Pongamos las cosas en su sitio: Fontana forma parte de una élite intelectual fundamental para radiografiar la izquierda española.
A la altura de Tuñón de Lara, Julio Aróstegui o Pérez Ledesma. A nivel internacional, en términos historiográficos, era nuestro particular Bloch, Hobsbawm, Thompson o Rude. No exageramos. Fue el introductor, además, de un alto número de obras fundamentales de los historiadores marxistas europeos en España. Un aspecto la más de las veces ignorado y en donde la editorial Crítica jugó un papel fundamental.
Josep Fontana personificó, como pocos otros, el “oficio del historiador”. Contribuyó a la renovación de la historiografía nacional y, además lo hizo con un rigor teórico y metodológico a un nivel incomparable. A lo que se sumó una característica poco usual en el terreno hispano: una combinación de síntesis y de visión global de los acontecimientos históricos. Sus obras hablan por sí mismas y en estos días sus principales títulos han sido rescatados por un buen número historiadores. Lo que nos ahorra las citas bibliográficas de rigor.
Maestro de maestros de historiadores combinó una lucidez, un compromiso y una integridad poca o nada usuales. Sobre todo viendo el “percal” del contemporaneísmo español. Como sucedió con el antes citado Julio Aróstegui, no generó una “escuela” al viejo uso, aunque sus enseñanzas pueden observarse en buena parte de sus discípulos. No corremos el riesgo de ofrecer un posible listado, en tanto, nos dejaríamos a no pocos historiadores e historiadoras que deberían figurar sí o sí. Dentro y fuera de Cataluña.

▬▬▬

REQUISITOS DEL EJERCICIO:
1) En el texto sobre Fontana, ¿qué historiadores se nombran como sus equivalentes a nivel internacional?
2) Responde con datos del texto sobre Fontana:
(a) ¿Qué editorial jugó un papel fundamental en la introducción en España de obras de historiadores marxistas europeos?
(b) ¿Qué expresión entre comillas se dice que personificó Josep Fontana como pocos otros?
(c) Al igual que Julio Aróstegui, ¿qué no generó Fontana?
3) Reproduce literalmente el pasaje del texto sobre Fontana comprendido entre "Pongamos las cosas" y "un papel fundamental.", ambos incluidos.

▬▬▬

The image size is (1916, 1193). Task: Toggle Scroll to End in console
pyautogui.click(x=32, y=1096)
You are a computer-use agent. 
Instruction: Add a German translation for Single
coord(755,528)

▬▬▬

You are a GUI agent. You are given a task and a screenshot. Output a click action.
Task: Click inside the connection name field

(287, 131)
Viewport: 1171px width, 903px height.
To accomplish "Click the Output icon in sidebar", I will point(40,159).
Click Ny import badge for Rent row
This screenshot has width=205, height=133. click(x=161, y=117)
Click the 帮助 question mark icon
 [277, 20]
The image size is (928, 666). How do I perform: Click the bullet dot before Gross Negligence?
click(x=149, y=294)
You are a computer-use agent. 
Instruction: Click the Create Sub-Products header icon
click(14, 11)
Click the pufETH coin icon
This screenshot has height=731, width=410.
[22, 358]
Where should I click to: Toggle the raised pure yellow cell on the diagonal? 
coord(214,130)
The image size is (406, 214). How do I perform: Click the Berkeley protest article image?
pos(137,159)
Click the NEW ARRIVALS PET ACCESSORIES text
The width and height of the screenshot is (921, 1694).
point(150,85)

▬▬▬

CONJUNTO DE RESPUESTAS:
1) Bloch, Hobsbawm, Thompson y Rude.

2)
(a) La editorial Crítica.
(b) El "oficio del historiador".
(c) Una "escuela" al viejo uso.

3)
Pongamos las cosas en su sitio: Fontana forma parte de una élite intelectual fundamental para radiografiar la izquierda española.
A la altura de Tuñón de Lara, Julio Aróstegui o Pérez Ledesma. A nivel internacional, en términos historiográficos, era nuestro particular Bloch, Hobsbawm, Thompson o Rude. No exageramos. Fue el introductor, además, de un alto número de obras fundamentales de los historiadores marxistas europeos en España. Un aspecto la más de las veces ignorado y en donde la editorial Crítica jugó un papel fundamental.